• _TEXTO_
Verdade e conveniências

> José Geraldes

O mundo em que vivemos é, no mínimo, incoerente. Em Portugal, e a nível internacional, palpamos diariamente tal incoerência nos modos de vida e nos comportamentos. E nas atitudes que definem valores.
O que, hoje se considera verdade, amanhã assume garantias de mentira. O relativismo reina entre as pessoas, os grupos e os políticos.
A hipocrisia mina as relações sociais. A honra da palavra dada desapareceu ingloriamente. Não se sabe em quem acreditar. A verdade depende das circunstâncias, das conveniências e dos interesses pessoais.
A tolerância que devia estar no coração da democracia, só existe se favorecer determinadas opiniões. E vale tudo mesmo truncar citações para base de pontos de vista discutíveis. Minorias arrogam-se direitos que a maioria reprova, com base em manipulações.
Veja-se o que aconteceu com o convite a Bento XVI da Universidade La Sapienza (A Sabedoria) em Roma, para a abertura do ano académico. 67 professores de física, numa faculdade com 600 docentes, e, num conjunto de milhares, escreveram uma carta ao Reitor a pedir o cancelamento do convite por o considerarem “incongruente” com a laicidade da universidade que, aliás, tinha sido fundada por um papa. Um grupo restrito de estudantes aderiu à carta destes professores e ameaçava com manifestações. Em face deste cenário, o Vaticano cancelou a visita.

• _DADOS FORNECIDOS_
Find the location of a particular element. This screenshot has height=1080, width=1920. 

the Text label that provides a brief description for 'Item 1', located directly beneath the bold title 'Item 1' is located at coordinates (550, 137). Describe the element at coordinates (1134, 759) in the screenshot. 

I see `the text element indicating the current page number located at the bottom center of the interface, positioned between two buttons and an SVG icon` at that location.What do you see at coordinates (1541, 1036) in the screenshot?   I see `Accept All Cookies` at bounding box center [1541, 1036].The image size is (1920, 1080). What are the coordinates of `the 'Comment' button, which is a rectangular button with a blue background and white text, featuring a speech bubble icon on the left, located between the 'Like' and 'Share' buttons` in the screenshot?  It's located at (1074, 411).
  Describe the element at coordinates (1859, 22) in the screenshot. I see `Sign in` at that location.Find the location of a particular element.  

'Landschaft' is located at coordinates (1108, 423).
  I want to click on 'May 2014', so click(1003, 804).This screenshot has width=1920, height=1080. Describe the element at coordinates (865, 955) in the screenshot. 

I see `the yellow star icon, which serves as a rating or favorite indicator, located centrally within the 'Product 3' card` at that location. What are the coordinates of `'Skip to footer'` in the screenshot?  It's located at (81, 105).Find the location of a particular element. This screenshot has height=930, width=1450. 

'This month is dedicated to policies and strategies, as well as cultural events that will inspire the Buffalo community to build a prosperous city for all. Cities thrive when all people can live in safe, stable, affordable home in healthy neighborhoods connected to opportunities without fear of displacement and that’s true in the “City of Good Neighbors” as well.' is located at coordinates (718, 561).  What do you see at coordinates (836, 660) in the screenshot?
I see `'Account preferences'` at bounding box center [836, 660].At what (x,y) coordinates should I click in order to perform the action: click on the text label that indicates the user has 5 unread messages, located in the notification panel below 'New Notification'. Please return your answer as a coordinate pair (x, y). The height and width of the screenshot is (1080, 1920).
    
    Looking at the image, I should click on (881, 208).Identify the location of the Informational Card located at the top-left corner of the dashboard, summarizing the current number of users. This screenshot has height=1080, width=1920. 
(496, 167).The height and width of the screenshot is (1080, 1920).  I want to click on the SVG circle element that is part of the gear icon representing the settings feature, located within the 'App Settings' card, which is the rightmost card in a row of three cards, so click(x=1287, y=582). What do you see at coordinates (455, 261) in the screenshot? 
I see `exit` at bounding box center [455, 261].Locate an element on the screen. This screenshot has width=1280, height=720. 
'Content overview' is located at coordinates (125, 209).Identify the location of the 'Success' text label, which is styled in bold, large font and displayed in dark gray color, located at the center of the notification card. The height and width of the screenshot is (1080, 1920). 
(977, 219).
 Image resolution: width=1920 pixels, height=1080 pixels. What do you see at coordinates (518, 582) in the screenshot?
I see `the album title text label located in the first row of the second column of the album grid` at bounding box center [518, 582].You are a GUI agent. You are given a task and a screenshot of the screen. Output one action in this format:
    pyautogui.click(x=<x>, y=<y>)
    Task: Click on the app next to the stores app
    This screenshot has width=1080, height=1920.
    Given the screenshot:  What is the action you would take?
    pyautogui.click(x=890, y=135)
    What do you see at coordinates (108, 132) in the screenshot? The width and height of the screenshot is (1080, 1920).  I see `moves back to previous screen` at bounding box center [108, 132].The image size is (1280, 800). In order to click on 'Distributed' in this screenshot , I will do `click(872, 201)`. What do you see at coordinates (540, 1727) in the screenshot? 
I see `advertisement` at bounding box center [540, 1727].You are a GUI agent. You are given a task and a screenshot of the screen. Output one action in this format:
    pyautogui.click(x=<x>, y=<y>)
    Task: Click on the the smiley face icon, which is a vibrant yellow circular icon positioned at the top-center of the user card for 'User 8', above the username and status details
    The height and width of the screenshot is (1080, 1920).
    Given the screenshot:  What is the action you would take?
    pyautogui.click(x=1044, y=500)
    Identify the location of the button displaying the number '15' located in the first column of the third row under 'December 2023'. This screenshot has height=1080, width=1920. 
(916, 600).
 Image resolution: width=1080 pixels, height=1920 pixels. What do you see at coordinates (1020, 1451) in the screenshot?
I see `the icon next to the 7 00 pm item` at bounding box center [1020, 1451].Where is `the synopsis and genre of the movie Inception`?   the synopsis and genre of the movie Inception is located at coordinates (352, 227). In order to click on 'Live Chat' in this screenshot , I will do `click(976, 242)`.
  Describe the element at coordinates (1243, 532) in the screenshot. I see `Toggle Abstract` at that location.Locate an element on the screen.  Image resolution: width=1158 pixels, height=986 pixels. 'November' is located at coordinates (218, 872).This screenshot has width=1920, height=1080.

• _TAREFA PROPOSTA 1_
Indique se cada afirmação está de acordo com o texto, respondendo sim ou não e citando as palavras do texto que o decidem. (a) A carta ao Reitor foi escrita por 67 professores de física. (b) O convite a Bento XVI era para o encerramento do ano académico. (c) Foi o Reitor quem cancelou a visita.
• _TAREFA PROPOSTA 2_
Responda às perguntas com base no texto.
(a) Segundo o texto, de que depende a verdade?
(b) Quantos docentes tem a faculdade mencionada?
(c) Com o que ameaçava o grupo restrito de estudantes?
• _TAREFA PROPOSTA 3_
Por favor, reproduza fielmente o trecho do texto que começa nas palavras "Verdade e conveniências" e termina logo depois de "e os políticos.".
Os dados não têm nenhum papel no que se pede aqui.

• _RESPOSTA COMPLETA 1_
(a) Sim: "67 professores de física, numa faculdade com 600 docentes, e, num conjunto de milhares, escreveram uma carta ao Reitor"
(b) Não: "para a abertura do ano académico"
(c) Não: "o Vaticano cancelou a visita"

• _RESPOSTA COMPLETA 2_
(a) Depende das circunstâncias, das conveniências e dos interesses pessoais.
(b) 600 docentes.
(c) Com manifestações.

• _RESPOSTA COMPLETA 3_
Verdade e conveniências

> José Geraldes

O mundo em que vivemos é, no mínimo, incoerente. Em Portugal, e a nível internacional, palpamos diariamente tal incoerência nos modos de vida e nos comportamentos. E nas atitudes que definem valores.
O que, hoje se considera verdade, amanhã assume garantias de mentira. O relativismo reina entre as pessoas, os grupos e os políticos.